Market Liability

Brief Explanation of the Drug Dealer Liability Act (DDLA) and Market Liability:

Another driver on the highway, feeling invincible from a cocaine high, is driving at a very high rate of speed and as a result crashes into your car. You and your passengers are severely injured and your new car is totaled. The coke using driver is jobless, without insurance and cannot pay for your injuries even if you sued him.

If you could only prove who the drug dealers were in the entire chain of distribution to the driver you could sue and recover damages from them. But, how would you find out who they are? The other driver almost certainly won’t tell. Even if he did identify his dealer, that person would not likely disclose the person from whom he got the cocaine. Would you and your lawyer then be stuck with a case with significant damages but no one to sue who bears some responsibility for your injuries. In those states that have passed the Model Drug Dealer Liability Act, the answer is a resounding “No!” because Yes! all of the drug dealers in the community involved could be sued.

You see, the Model Drug Dealer Liability Act allows a victim to sue any dealer in the driver’s community as long as they were dealing cocaine, during the time the other driver was a user of cocaine. This is called “market liability” under the Model Drug Dealer Liability Act.

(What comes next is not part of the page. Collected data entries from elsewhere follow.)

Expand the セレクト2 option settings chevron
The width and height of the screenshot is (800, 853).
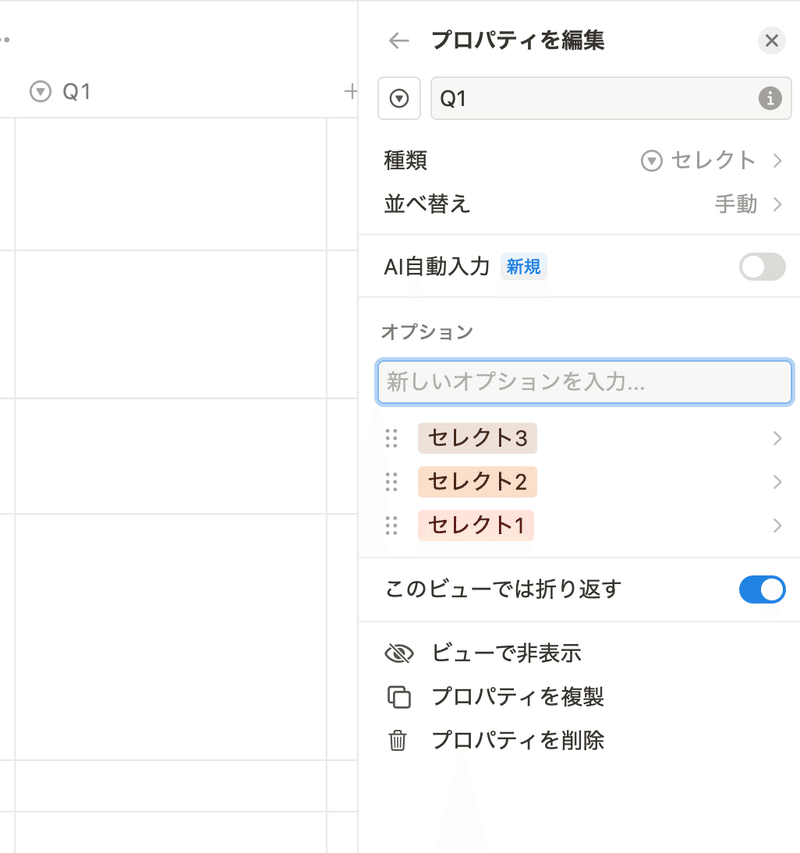pyautogui.click(x=777, y=482)

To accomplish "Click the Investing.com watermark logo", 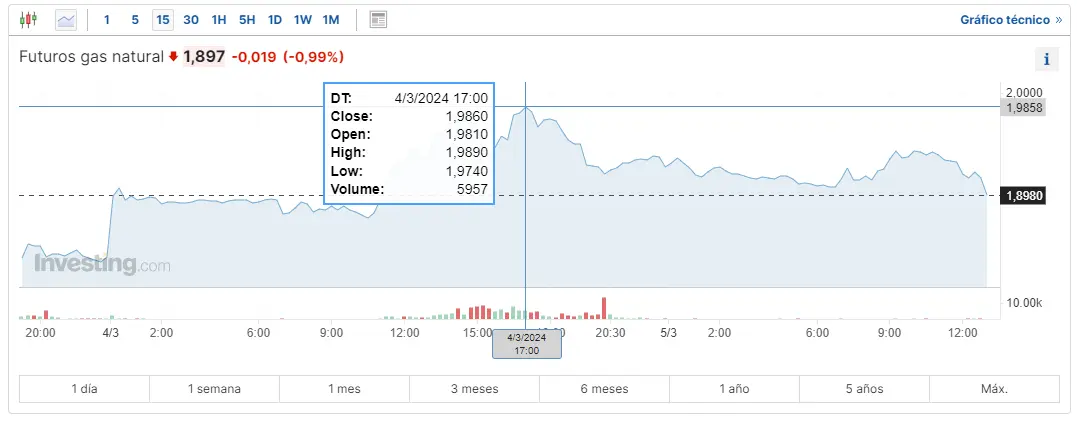I will (x=102, y=265).
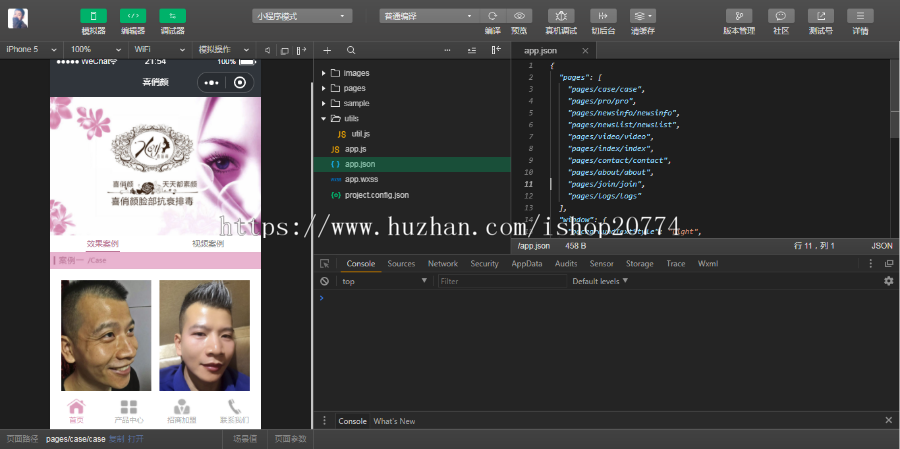Click 产品中心 in the simulator tab bar

128,411
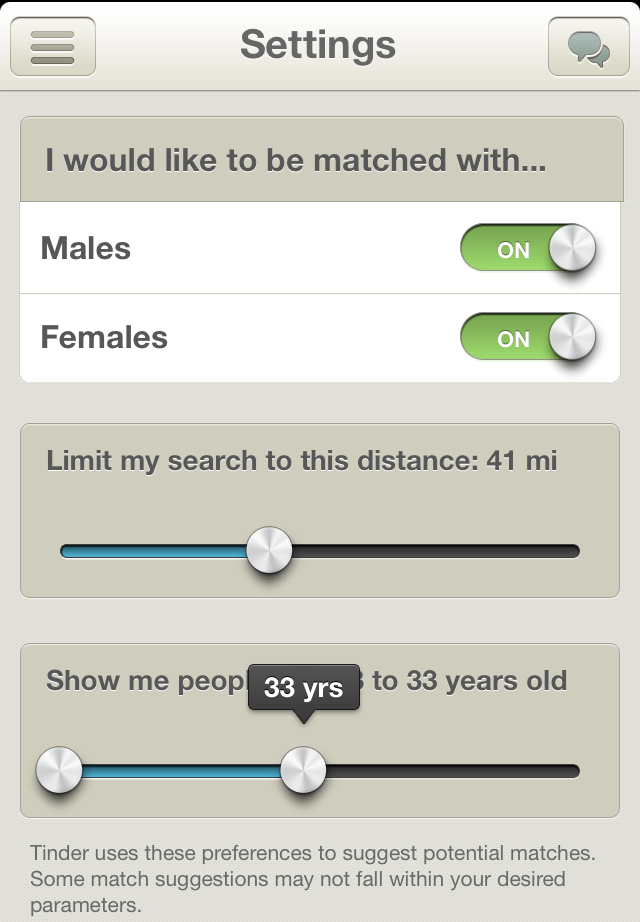Open matches via the chat bubble icon
Image resolution: width=640 pixels, height=922 pixels.
coord(588,46)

State legislatures in Arkansas, California, Colorado, Georgia, Hawaii, Illinois, Indiana, Louisiana, Michigan, Oklahoma, South Dakota, South Carolina, Utah and the U.S. Virgin Islands have passed the Model Drug Dealer Liability Act recognizing that innocent people suffer injuries because of the use of illegal drugs and that the dealers of those drugs should be held responsible.

The problem of course, was that those who traffic in illegal drugs don’t maintain records of their sales or willingly disclose who is in the chain of distribution to particular users in a community. So, those state legislatures solved that problem by passing the Model Drug Dealer Liability Act which imposes liability on any dealer in the user’s community whose actions caused injury to others. They just have to be a dealer of the same illegal drug, during the time that user was using and the same community as the user. The plaintiff does not have to prove that the defendant dealer’s drugs were actually sold to the user who caused the injury.

How does your lawyer find out who those people are? If the user isn’t going to disclose all the dealers he knows in his community, then principally by looking up the courthouse records of indicted or convicted drug dealers. If they have already been convicted in the criminal case, that conviction is proof of the fact that they were a dealer, making the proof in the civil case that much easier. What’s more, the Model Drug Dealer Liability Act uses their home, work and school addresses as the places that they were dealing for the purposes of the Act.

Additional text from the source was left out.